begin

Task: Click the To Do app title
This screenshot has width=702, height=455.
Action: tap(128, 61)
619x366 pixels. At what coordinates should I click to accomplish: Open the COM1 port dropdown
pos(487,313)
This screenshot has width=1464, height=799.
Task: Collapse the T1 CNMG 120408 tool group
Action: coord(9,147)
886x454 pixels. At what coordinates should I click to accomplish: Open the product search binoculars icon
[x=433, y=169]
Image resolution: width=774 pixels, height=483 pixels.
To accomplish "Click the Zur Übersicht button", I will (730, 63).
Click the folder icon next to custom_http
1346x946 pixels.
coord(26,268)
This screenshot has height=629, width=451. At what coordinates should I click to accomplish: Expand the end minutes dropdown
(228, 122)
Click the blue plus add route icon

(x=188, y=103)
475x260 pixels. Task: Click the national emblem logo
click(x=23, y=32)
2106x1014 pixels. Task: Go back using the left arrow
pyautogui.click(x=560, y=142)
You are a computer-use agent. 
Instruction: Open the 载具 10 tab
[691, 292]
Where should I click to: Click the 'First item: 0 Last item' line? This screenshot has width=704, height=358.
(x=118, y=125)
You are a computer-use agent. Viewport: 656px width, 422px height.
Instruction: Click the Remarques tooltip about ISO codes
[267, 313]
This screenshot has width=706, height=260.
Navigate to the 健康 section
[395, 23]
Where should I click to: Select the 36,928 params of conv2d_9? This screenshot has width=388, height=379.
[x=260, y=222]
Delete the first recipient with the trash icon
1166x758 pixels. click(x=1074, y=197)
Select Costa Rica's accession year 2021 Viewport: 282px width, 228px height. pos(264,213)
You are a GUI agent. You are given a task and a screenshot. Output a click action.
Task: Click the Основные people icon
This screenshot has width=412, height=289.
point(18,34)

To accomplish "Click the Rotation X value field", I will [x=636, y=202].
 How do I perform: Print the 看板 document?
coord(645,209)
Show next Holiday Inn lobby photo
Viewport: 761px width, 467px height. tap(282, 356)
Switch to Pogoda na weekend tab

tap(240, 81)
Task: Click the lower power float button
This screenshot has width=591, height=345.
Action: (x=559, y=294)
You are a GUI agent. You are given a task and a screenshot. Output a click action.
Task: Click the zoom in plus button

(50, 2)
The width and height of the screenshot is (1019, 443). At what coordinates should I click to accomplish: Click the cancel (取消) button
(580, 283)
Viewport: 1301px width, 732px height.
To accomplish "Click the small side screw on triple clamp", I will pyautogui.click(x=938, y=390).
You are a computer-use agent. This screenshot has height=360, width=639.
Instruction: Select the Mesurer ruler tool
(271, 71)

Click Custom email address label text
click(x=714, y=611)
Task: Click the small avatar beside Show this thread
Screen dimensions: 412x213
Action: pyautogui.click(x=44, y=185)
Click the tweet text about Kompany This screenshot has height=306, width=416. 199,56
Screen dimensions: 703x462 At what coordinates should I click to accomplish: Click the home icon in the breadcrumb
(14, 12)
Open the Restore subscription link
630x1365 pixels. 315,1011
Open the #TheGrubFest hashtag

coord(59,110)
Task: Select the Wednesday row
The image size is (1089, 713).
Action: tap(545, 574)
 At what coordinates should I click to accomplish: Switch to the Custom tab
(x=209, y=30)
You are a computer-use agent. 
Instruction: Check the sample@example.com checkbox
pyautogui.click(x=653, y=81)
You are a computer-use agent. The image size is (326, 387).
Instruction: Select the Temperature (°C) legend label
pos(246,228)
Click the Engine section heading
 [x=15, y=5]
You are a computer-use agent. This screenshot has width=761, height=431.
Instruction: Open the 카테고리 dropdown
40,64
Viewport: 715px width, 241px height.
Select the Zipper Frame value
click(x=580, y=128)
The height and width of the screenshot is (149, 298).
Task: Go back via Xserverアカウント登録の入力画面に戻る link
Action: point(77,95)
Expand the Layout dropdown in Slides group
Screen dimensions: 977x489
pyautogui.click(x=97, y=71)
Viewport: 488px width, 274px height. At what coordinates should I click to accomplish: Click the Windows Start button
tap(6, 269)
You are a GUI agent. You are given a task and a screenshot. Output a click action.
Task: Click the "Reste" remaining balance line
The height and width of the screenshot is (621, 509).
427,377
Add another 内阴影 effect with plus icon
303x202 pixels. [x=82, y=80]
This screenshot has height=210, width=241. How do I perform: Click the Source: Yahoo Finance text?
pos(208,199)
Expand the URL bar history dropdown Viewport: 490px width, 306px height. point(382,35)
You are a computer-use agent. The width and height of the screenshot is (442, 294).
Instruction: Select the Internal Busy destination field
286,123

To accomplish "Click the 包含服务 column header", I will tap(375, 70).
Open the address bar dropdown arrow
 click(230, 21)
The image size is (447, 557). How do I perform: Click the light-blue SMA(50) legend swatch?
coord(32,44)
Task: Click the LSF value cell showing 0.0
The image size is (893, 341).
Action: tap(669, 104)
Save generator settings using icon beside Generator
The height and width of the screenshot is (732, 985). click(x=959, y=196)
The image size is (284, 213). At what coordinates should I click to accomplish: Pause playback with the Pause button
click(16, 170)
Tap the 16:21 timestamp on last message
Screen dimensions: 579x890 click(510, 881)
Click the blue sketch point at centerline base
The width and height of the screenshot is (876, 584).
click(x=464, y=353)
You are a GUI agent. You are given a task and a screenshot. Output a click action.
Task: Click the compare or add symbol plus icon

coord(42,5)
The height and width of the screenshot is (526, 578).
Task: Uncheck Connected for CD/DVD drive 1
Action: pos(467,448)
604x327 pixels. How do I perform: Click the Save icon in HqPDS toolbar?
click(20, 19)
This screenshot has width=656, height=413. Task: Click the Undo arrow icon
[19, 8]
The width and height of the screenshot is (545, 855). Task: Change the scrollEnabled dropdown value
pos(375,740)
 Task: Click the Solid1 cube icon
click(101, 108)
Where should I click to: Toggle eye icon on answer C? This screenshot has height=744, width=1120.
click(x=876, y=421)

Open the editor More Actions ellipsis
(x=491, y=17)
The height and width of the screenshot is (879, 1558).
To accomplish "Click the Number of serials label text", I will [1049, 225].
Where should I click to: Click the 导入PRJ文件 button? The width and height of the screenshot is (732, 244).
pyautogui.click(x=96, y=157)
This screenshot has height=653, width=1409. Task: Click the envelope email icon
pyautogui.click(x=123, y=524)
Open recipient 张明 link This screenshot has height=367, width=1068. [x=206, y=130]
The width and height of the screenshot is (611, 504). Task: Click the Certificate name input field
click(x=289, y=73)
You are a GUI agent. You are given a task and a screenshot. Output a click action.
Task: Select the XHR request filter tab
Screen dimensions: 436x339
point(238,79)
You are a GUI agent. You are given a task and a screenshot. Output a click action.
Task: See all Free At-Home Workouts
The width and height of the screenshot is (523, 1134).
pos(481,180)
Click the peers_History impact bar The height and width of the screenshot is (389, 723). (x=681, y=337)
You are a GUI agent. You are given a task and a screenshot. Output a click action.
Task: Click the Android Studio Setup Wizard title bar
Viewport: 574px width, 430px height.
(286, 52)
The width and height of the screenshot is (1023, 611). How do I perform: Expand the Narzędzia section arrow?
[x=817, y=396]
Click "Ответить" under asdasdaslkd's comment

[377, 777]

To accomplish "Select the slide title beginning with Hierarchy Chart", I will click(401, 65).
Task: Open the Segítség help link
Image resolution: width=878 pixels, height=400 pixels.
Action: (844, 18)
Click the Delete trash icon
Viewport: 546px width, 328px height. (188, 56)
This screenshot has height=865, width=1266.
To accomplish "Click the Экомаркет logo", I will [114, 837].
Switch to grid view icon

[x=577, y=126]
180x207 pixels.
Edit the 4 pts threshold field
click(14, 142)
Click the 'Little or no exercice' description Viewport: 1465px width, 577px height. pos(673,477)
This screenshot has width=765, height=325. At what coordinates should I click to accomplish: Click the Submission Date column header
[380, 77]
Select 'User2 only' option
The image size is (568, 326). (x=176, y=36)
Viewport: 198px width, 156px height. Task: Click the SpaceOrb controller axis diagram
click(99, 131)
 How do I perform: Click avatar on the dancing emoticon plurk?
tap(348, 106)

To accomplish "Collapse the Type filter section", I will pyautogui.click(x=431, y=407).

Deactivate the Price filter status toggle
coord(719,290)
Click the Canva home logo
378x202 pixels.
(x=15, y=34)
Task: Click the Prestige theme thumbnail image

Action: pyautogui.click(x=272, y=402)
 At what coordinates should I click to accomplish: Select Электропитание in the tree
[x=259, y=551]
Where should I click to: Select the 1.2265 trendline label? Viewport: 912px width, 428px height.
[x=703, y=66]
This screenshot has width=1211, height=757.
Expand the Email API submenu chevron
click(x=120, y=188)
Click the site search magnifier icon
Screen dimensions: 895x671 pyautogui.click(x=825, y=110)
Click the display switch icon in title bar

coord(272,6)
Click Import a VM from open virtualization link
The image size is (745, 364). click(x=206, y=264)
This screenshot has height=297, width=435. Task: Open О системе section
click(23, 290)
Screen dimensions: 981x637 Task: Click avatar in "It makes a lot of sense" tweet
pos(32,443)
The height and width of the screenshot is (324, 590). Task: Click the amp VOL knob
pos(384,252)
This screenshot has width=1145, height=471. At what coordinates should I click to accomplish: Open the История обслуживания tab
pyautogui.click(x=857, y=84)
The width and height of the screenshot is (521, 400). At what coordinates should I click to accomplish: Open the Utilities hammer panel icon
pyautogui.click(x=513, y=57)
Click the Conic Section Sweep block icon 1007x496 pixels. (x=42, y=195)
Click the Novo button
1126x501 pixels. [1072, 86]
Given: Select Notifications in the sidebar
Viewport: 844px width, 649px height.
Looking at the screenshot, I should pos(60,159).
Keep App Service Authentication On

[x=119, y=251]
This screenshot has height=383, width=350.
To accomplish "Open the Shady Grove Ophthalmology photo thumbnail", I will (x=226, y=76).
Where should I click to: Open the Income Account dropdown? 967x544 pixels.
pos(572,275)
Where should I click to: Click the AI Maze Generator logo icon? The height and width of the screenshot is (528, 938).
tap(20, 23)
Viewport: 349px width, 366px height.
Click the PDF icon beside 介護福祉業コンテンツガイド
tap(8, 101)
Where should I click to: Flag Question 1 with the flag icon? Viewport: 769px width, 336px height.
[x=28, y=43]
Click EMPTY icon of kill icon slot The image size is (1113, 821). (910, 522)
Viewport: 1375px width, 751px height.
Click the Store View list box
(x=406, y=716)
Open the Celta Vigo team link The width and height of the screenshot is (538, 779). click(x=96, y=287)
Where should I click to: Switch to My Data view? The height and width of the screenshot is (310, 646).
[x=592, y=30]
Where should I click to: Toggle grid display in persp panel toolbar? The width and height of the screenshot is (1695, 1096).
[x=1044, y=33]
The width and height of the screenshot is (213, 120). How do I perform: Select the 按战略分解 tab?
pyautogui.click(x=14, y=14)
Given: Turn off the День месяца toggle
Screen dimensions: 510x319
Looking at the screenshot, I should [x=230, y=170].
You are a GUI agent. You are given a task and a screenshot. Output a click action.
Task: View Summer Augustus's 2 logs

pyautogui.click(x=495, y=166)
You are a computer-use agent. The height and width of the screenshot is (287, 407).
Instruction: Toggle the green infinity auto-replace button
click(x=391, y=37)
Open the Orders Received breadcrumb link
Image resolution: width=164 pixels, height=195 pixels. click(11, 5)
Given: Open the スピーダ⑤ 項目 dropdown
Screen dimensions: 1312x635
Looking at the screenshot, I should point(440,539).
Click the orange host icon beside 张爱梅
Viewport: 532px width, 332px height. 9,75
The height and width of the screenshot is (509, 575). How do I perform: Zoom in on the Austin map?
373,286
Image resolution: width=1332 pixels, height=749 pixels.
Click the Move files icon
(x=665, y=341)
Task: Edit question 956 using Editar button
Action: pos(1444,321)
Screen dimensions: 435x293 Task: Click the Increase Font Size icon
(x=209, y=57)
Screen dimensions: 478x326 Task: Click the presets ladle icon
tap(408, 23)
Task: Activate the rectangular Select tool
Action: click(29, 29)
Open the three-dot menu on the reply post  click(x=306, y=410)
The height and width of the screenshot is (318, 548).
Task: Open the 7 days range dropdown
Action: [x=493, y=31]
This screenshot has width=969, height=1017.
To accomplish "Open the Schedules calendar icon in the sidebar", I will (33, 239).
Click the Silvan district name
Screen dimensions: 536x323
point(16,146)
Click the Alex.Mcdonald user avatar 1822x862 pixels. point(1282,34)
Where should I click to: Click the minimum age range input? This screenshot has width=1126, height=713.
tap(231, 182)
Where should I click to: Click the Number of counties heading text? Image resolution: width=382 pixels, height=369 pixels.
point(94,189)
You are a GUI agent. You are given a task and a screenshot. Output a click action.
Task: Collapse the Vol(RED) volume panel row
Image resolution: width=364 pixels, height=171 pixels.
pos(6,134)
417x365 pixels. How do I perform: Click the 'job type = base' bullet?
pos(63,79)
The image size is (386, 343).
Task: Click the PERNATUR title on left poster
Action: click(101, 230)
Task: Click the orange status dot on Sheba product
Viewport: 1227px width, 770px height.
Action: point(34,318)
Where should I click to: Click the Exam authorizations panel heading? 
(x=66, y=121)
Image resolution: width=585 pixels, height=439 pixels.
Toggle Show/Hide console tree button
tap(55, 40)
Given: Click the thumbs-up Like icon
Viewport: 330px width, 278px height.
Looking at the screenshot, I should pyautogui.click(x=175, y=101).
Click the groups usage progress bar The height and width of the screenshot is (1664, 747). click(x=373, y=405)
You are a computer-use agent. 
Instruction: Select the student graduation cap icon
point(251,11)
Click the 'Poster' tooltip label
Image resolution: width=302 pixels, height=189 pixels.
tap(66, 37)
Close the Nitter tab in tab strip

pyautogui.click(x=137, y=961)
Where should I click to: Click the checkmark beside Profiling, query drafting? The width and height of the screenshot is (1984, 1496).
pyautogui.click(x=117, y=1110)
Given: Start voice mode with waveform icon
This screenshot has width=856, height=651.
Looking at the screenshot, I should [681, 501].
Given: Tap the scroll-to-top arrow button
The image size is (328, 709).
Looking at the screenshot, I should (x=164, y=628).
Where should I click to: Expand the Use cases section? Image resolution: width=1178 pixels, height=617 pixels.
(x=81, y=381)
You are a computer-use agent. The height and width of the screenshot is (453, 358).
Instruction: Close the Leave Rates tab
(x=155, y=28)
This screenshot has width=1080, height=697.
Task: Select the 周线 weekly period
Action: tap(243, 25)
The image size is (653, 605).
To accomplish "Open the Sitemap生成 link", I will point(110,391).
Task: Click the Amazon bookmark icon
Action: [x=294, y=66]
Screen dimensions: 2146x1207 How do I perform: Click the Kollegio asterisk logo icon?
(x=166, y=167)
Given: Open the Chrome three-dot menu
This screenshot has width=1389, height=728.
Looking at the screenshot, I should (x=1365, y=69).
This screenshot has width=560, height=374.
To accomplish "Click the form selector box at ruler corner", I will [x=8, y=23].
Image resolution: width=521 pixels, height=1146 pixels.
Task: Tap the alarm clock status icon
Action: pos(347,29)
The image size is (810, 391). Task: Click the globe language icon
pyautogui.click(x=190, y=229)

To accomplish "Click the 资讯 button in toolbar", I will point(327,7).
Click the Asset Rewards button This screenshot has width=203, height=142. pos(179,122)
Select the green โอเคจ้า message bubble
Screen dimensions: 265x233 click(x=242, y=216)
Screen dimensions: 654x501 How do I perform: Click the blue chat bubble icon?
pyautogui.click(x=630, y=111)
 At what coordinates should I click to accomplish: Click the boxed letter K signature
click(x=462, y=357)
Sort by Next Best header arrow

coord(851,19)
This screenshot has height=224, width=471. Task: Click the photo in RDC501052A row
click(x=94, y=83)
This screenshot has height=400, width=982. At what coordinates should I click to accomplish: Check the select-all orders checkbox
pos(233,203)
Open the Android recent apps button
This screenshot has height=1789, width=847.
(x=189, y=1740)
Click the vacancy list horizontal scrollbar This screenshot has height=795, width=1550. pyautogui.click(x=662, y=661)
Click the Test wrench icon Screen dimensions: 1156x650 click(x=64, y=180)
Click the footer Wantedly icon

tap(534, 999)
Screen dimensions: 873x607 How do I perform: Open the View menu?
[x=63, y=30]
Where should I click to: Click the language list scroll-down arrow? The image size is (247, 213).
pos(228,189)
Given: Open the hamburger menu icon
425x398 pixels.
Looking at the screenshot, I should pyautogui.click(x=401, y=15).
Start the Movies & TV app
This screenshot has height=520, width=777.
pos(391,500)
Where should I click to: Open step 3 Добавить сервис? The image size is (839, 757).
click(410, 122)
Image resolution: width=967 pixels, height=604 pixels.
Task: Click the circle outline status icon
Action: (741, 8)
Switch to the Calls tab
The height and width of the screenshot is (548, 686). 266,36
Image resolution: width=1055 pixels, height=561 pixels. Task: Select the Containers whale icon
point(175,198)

end

Show each row above that contains the word "header".

To accomplish "Click the 包含服务 column header", I will tap(375, 70).
This screenshot has width=765, height=325. At what coordinates should I click to accomplish: Click the Submission Date column header
Sort by Next Best header arrow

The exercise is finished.